NCEAS / z-test-issues

Test issue imports from redmine
0 stars 0 forks source link

eml-physical changes needed #292

Closed mbjones closed 7 years ago

mbjones commented 7 years ago

Author Name: Matt Jones (Matt Jones) Original Redmine Issue: 485, https://projects.ecoinformatics.org/ecoinfo/issues/485 Original Date: 2002-05-01 Original Assignee: Dan Higgins


Changes as decided upon at the Sevilleta EML meeting, April 24-25, 2002: Responsible: Dan

1) add version and citation of format definition 2) add ability to describe BIP and BIL formats for binary raster data -- see the IPW header format for the info needed 3) rearrange for better control of required elements when using fixed vs. variable formats. Do this by creating "fixed" and "delimited" elements with proper content models. 4) add "objectName" element to contain the filename or other name of the physical object 5) add field for pointer for which connection to use to get this physical object (using "objectName"). Question as to how the semantics of that combo work -- how does one add an object name together with connection info for arbitrary connection types?

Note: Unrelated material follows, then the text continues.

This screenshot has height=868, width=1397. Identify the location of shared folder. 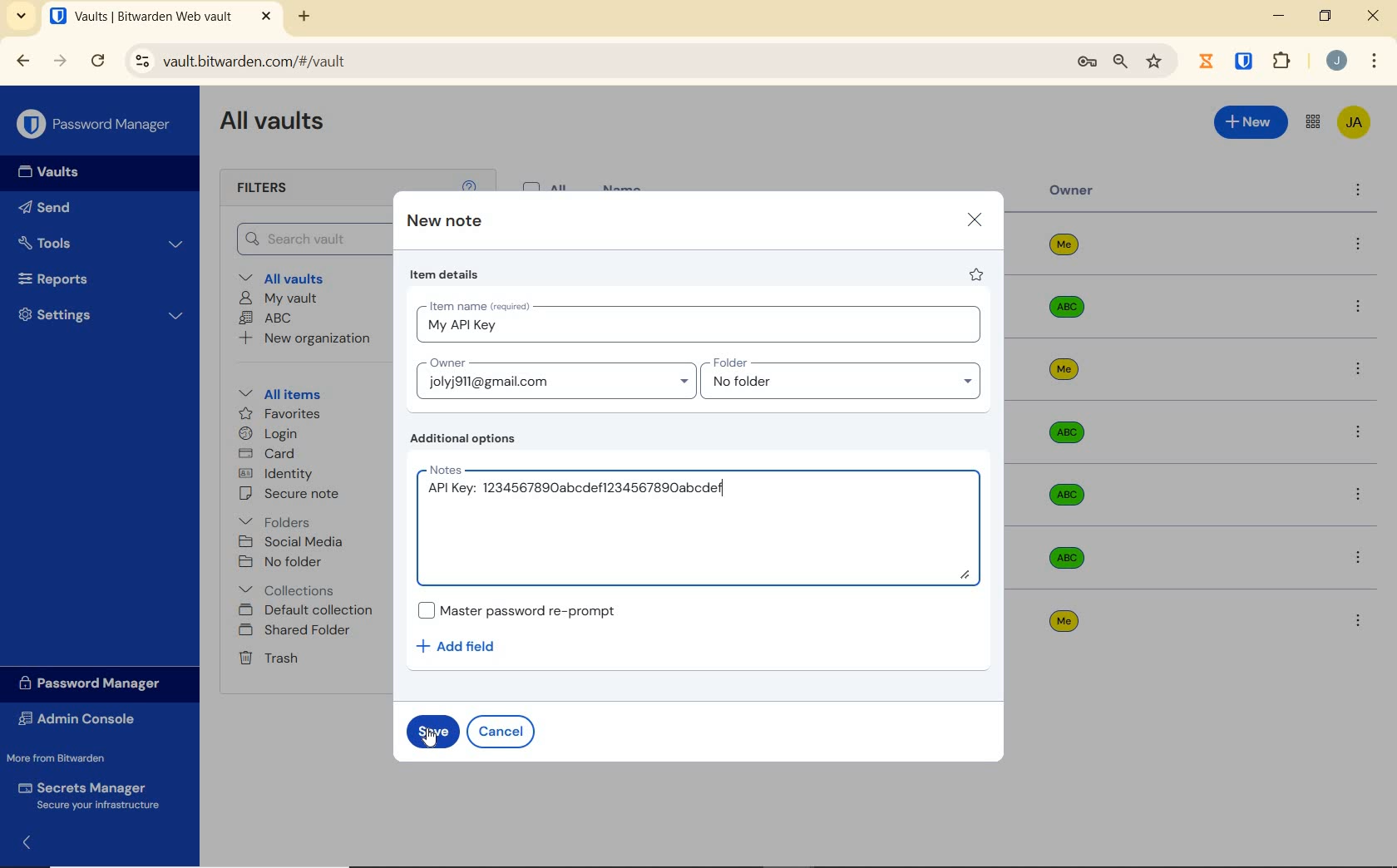
(297, 631).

mbjones commented 7 years ago

Original Redmine Comment Author Name: Dan Higgins (Dan Higgins) Original Date: 2002-05-08T20:45:23Z


with regard to item 20 ability to describe BIP and BIL formats for raster data;

there is a white paper on the ESRI site that describes the header information used for these types of files ("Extendable Image Formats for ArcView GIS 3.1 and 3.2"). The header information is in the form of keywords/values. 14 keywords are defined as follows:

nrows -The number of rows in the image. Rows are parallel to the x-axis of the map coordinate system. There is no default.

ncols - The number of columns in the image. Columns are parallel to the y-axis of the map coordinate system. There is no default.

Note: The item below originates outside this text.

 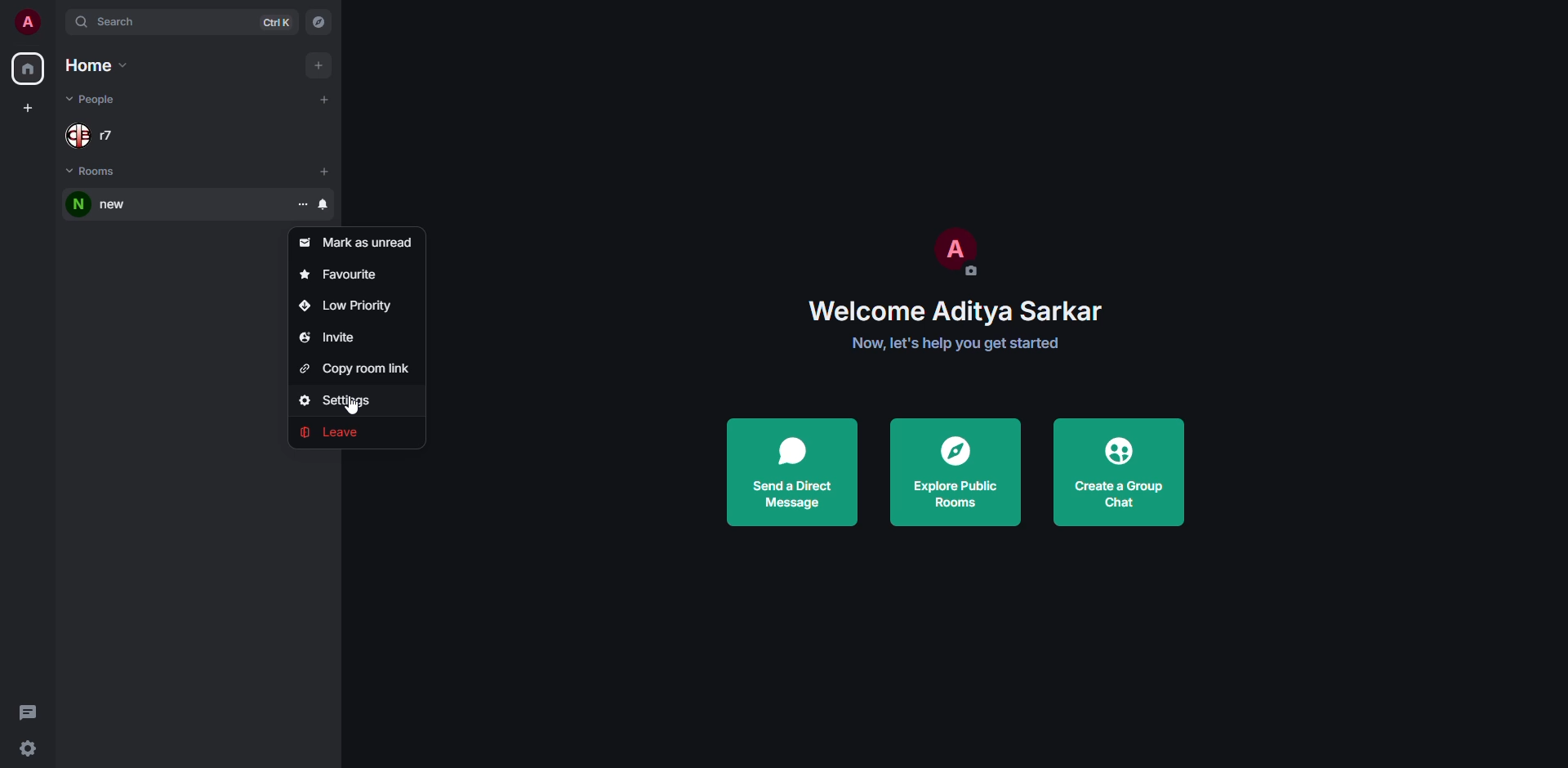 What do you see at coordinates (111, 21) in the screenshot?
I see `search` at bounding box center [111, 21].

nbands - The number of spectral bands in the image. The default is 1.

nbits - The number of bits per pixel per band. Acceptable values are 1, 4, 8, 16, and 32. The default value is eight bits per pixel per band. For a true color image with three bands (R, G, B) stored using eight bits for each pixel in each band, nbits equals eight and nbands equals three, for a total of twenty-four bits per pixel. For an image with nbits equal to one, nbands must also equal one.

byteorder - The byte order in which image pixel values are stored. The byte order is important for sixteen-bit images, with two bytes per pixel. Acceptable values are I - Intel byte order (Silicon Graphics, DEC Alpha, PC) Also known as littleendian. M - Motorola byte order (Sun, HP, etc.) Also known as big-endian. The default byte order is the same as that of the host machine executing the software.

layout - The organization of the bands in the image file. Acceptable values are bil - Band interleaved by line. bip - Band interleaved by pixel. bsq - Band sequential. The default layout is bil.

skipbytes - The number of bytes of data in the image file to skip in order to reach the start of the image data. This keyword allows you to bypass any existing image header information in the file. The default value is zero bytes.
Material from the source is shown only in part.